A first look at the Saturn 5’s F1 engines that were recovered from the ocean floor.
A first look at the Saturn 5’s F1 engines that were recovered from the ocean floor and are being restored for museum display.
A first look at the Saturn 5’s F1 engines that were recovered from the ocean floor and are being restored for museum display.
A Russian Bion-M spacecraft, filled with mice, lizards and other animals, returned to Earth after 30 days in space with about half its mice and all its gerbils dead.
The Bion-M experiment, launched from Baikonur, Kazakhstan, on April 19, carried 45 mice, 15 geckos, 18 Mongolian gerbils, 20 snails and a number of different plants, seeds and microorganisms, according to a Russian state news site. About half of the mice died, but the lizards reportedly survived. The Mongolian gerbils all expired, apparently due to an equipment failure, said Vladimir Sychev of the Russian Academy of Sciences, according to AFP.
It is unclear at this moment whether it was the harsh environment of weightlessness or equipment failure that caused the mortalities.
The competition heats up: In new and apparently successfully ground tests of the SpaceShipTwo engine, Scaled Composites even destroyed one this week to test the operation of different components.
Dark matter, WIMPS, and NASA’s Alpha Magnetic Spectrometer
This very nicely written article describing the scientific goals of AMS is even better in that it emphasizes strongly the uncertainties of the data and the theories behind it.
Barnes Wallis: the man behind World War II’s Dam Busters.
The Mars rover Opportunity has now traveled farther than any other American rover, including the Apollo 17 rover on the Moon.
The team operating NASA’s Mars Exploration Rover Opportunity received confirmation in a transmission from Mars today that the rover drove 263 feet (80 meters) on Thursday, bringing Opportunity’s total odometry since landing on Mars in January 2004 to 22.220 statute miles (35.760 kilometers). … The international record for driving distance on another world is still held by the Soviet Union’s remote-controlled Lunokhod 2 rover, which traveled 23 miles (37 kilometers) on the surface of Earth’s moon in 1973.
We have to once again remind ourselves that the roving part of Opportunity’s mission was originally only supposed to last 90 days, not 9 years.
The Kepler mission has lost its second gyroscope, ending the ability of the telescope to aim precisely. More details here.
The telescope’s primary mission, to stare continuously at one section of sky, looking for exoplanet transits, is over, though it might still be re-purposed for other astronomical research.
The competition heats up: Richard Branson recently told an audience in Dubai that the first commercial flight of SpaceShipTwo will occur before the end of 2013, and that commercial flights from Dubai will occur two years later.
The competition heats up: Russia’s Proton rocket successfully put a commercial communications satellite in geosynchronous orbit on Wednesday.

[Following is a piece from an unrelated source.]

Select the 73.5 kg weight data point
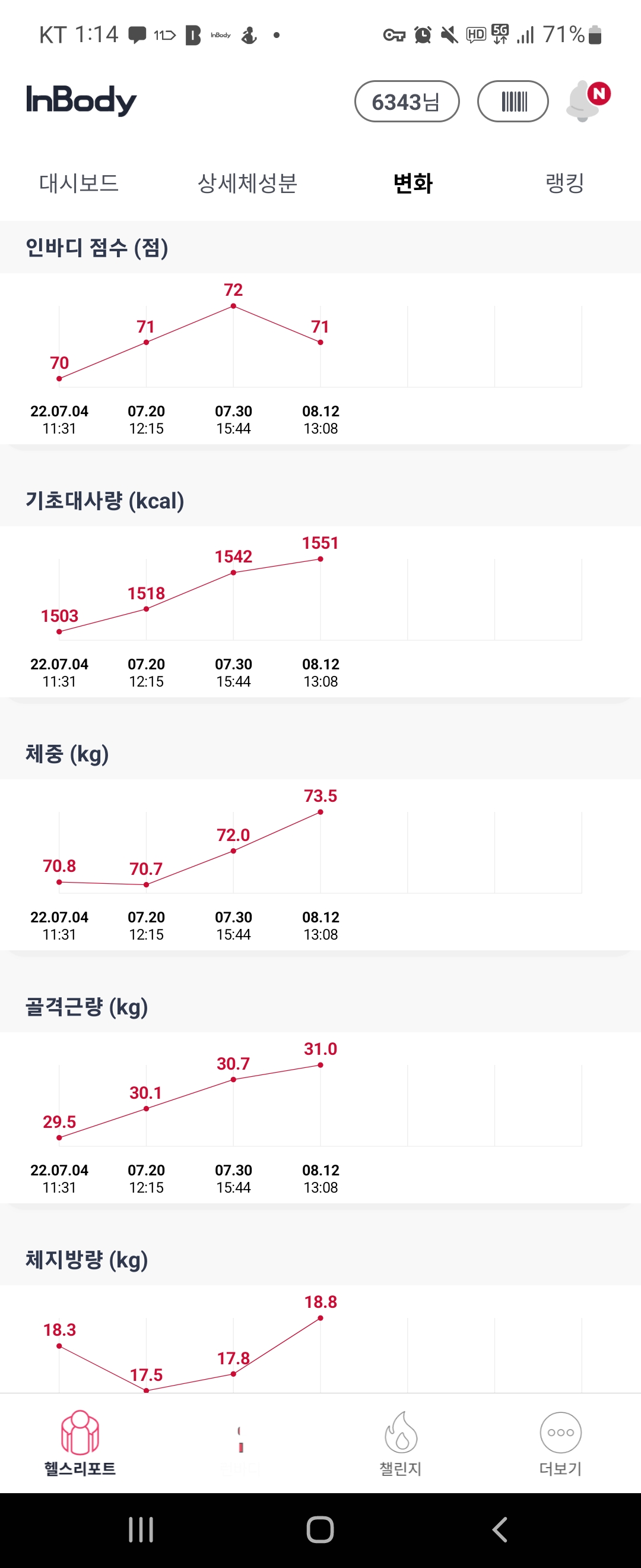 (320, 812)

This is the third successful Proton launch this year and the third since a December launch failure. It appears the Russians have ironed out the kinks in the Briz-M upper stage, and are ready to compete with SpaceX’s Falcon 9 rocket. In fact, at the moment they are the only ones who can compete with the Falcon 9, at least when it comes to price.
Three astronauts safely returned from ISS today.
SpaceX is about to finalize a deal with the Air Force to launch satellites on both its Falcon 9 and Falcon Heavy rockets.
For the Dscovr mission, scheduled for late 2014, a Falcon 9 will be used to launch an Earth and space weather satellite to the Sun-Earth Lagrange point L1, a location approximately 930,000 mi. from Earth. The Dscovr program, which will provide warning of space weather events, is a joint effort between the Air Force, NASA and the National Oceanic and Atmospheric Administration. The STP-2 mission, which is targeted for launch on a Falcon Heavy in mid-2015, includes two space vehicles: the Constellation Observing System for Meteorology, Ionosphere and Climate-2 (Cosmic-2), designed to monitor climate behaviors; and the Demonstration and Science Experiments (DSX), which will conduct radiation research. [emphasis mine]
The big story here is that even before it has flown the Falcon Heavy once SpaceX already has a customer for it.
The engineering test prototype of Dream Chaser has been shipped to California for drop tests this summer.